- **TASK PROMPT**
Without omitting anything, return the records precisely as given.

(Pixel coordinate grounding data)
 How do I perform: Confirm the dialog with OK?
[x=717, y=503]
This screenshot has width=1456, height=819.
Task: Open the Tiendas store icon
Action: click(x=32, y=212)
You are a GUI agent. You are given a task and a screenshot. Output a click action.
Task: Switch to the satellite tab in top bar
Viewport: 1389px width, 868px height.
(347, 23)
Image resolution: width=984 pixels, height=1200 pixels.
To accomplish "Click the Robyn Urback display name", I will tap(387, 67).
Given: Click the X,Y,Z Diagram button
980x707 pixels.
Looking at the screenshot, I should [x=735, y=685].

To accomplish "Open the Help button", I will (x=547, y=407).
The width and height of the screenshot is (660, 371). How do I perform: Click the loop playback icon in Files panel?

- **SOLUTION TO THIS PROBLEM**
 How do I perform: Confirm the dialog with OK?
[x=717, y=503]
This screenshot has width=1456, height=819.
Task: Open the Tiendas store icon
Action: click(x=32, y=212)
You are a GUI agent. You are given a task and a screenshot. Output a click action.
Task: Switch to the satellite tab in top bar
Viewport: 1389px width, 868px height.
(347, 23)
Image resolution: width=984 pixels, height=1200 pixels.
To accomplish "Click the Robyn Urback display name", I will tap(387, 67).
Given: Click the X,Y,Z Diagram button
980x707 pixels.
Looking at the screenshot, I should [x=735, y=685].

To accomplish "Open the Help button", I will (x=547, y=407).
The width and height of the screenshot is (660, 371). How do I perform: Click the loop playback icon in Files panel?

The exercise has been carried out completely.